SELECTED EXCERPT:
TSPDT Rank #975 IMDb
In a way it makes sense that Chantal Akerman’s 1982 masterpiece is (for the moment) available on YouTube, because it resembles a fan video compilation of dramatic scenes from the movies, stitched together in one ecstatic montage. Instead of ripping them from her DVD collection, she’s reshot them in her own beloved Brussels. By my count we’re looking at 55 dramatic encounters, embraces and separations involving 75 nameless characters, usually in couples, lasting anywhere from 30 seconds to five minutes, arranged in loose chronology from anticipatory dusk to weary dawn. It’s a puzzle-form film that practically begs to be re-watched and broken down by geeks to find patterns and beguiling inconsistencies – like when a woman checks into a hotel in one scene only to be seen running into the same hotel a few scenes later. Many characters resemble each other in appearance and dress (women in blue dresses, men in white shirts) such that they all bleed into each other – only upon close observation does one realize that only a few characters reappear, and mostly near the end.
This convergence of the universal and the specific is but one of the film’s several paradoxes. With it’s actors’ balletic movements, rushing up and down streets and stairwells, pushing and pulling their partners in bars and bedrooms, it’s a musical, except without music (save the recurring clacking of heels, as irresistible as fate). It depicts a city teeming with human life, energy, lustful passions, yet nearly every figure seems touched with lonely desperation even in their moments of consummation. Or the way the characters move and speak like automatons following pre-programmed behaviors to express their most selfish desires. Love and lust, so exciting in an isolated moment, so banal in the context of human history, a script that essentially has never changed.
For me, this dialogue between love in the movies and in real life is the film’s most beguiling paradox. These fleeting scenes of romantic union and dissolution somehow embody both the larger-than-life drama of movie climaxes (and cliches) and the quotidian pleasure of everyday people-watching. Because these sublime encounters are devoid of the larger narrative granted to movie characters, they become as anonymous as people embracing on the street. The thrill of the movies aren’t just on screen, they’re everywhere around us, if we have the eyes to see them. This movie grants us that gift.
PART ONE OF TEN:
WOULD YOU LIKE TO KNOW MORE?
The following citations were counted towards the placement of Toute Une Nuit among They Shoot Pictures Don’t They’s 1000 Greatest Films:
Berenice Reynaud, Sight & Sound (1992)
Helmut W. Banz, Steadycam (2007)

LISTED ENTRIES:
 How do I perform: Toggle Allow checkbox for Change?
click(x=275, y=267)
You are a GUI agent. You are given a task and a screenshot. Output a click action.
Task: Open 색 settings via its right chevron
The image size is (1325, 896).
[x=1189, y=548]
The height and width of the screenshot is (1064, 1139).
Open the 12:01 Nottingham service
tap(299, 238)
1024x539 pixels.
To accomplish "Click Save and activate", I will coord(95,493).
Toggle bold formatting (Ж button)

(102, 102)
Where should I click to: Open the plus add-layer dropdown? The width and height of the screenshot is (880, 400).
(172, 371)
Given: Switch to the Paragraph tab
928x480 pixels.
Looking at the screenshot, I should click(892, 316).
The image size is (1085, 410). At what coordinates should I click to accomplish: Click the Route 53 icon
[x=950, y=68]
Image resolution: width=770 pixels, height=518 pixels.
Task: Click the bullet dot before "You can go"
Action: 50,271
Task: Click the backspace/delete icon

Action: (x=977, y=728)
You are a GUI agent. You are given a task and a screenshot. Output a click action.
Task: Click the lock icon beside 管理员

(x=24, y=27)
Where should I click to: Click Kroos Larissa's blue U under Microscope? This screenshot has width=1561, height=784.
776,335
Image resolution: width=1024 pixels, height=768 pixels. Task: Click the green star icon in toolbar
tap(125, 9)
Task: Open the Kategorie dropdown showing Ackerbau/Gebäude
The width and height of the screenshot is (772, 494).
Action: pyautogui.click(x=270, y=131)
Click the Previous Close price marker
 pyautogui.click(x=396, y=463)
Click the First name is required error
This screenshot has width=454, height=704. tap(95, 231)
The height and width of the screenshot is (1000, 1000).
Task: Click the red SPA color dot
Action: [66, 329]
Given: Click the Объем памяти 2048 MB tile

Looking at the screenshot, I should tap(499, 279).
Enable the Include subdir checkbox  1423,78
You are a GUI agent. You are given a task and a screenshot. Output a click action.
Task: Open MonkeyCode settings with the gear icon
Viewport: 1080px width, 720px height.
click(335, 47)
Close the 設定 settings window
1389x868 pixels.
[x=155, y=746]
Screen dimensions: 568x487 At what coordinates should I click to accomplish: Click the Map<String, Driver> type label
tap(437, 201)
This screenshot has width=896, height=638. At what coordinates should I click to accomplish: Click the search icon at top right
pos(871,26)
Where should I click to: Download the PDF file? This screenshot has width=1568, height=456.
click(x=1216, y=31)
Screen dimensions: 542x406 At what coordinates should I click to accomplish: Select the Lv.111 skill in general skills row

PROBLEMS:
A. Using the review of Toute Une Nuit, answer these:
(i) In which city did Akerman reshoot the scenes?
(ii) What sound recurs through the film?
(iii) Which publication and year go with Berenice Reynaud's citation?
B. Pick up the review of Toute Une Nuit after its final line and keep it going.

OUTPUTS:
A.
(i) Brussels
(ii) The clacking of heels
(iii) Sight & Sound, 1992

B.
Peter Korte, Steadycam (2007)
Jim Jarmusch, Premiere: The 1980’s Best (1989)
PART TWO OF TEN:
Chantal Akerman said good-bye to minimalism with this 1982 feature, which finds its model less in Michael Snow than MGM musicals. A hot summer night in Brussels is covered in brief narrative fragments centered on couples coming together or breaking up; as the film continues, it acquires an almost choreographic sense of rhythm and space. A real pleasure to watch, though Akerman doesn’t skirt the darker implications of this dance of desire.
– Dave Kehr, The Chicago Reader
PART THREE OF TEN:
Chantal Akerman presents a structurally challenging, yet emotionally honest, understatedly humorous, and visually compelling choreography of motion, rhythm, and passion in Toute une nuit. Using short takes, minimal dialogue, and fragmented narrative, Akerman distills the visual narrative into the brief, yet essential moments that define the spectrum of human interaction: separation, attraction, reconciliation, reunion, intimacy, absence, rejection. Filmed as a narcoleptic journey through a sultry and languorous evening in summertime Brussels, Toute une nuit becomes a subtle and relevant validation on the singularity of human existence – a chronicle of the irrepressible passion and vitality that lay beneath the surface of an alienating urban landscape.
– Acquarello, Strictly Film School
PART FOUR OF TEN:
Akerman, the mistress of minimalism, has made her own midsummer night’s sex comedy, with a superabundance of stories and a cast of (almost) thousands. The film shows an endless series of brief encounters that take place in Brussels in the course of one delirious, torrid June night, with the twist that each relationship is condensed into a single moment of high melodrama – the coup de foudre, the climax of passion, the end of an affair – with the spectator left to fill in the fictional spaces between scenes. Each couple compulsively plays through the same gestures, each mating rite is a variation on the same theme: repetitions which Akerman uses both as a rich source of comedy and as a device to show erotic desire as a pattern of codes and conventions. Marrying the pleasure of narrative to the purism of the avant-garde, this is her most accessible film to date.
– Time Out
In Toute une nuit Akerman displays her precision and control as she stages the separate, audience-involving adventures of a huge cast of all ages that wanders out into Brussels byways on a hot, stormy night. In this film, reminiscent of Wim Wenders and his wanderers and Marguerite Duras’s inventive sound tracks, choreography, and sense of place, Akerman continues to explore her medium using no conventional plot, few spoken words, many sounds, people who leave the frame to a lingering camera, and appealing images. A little girl asks a man to dance with her, and he does. The filmmaker’s feeling for the child and the child’s independence can’t be mistaken.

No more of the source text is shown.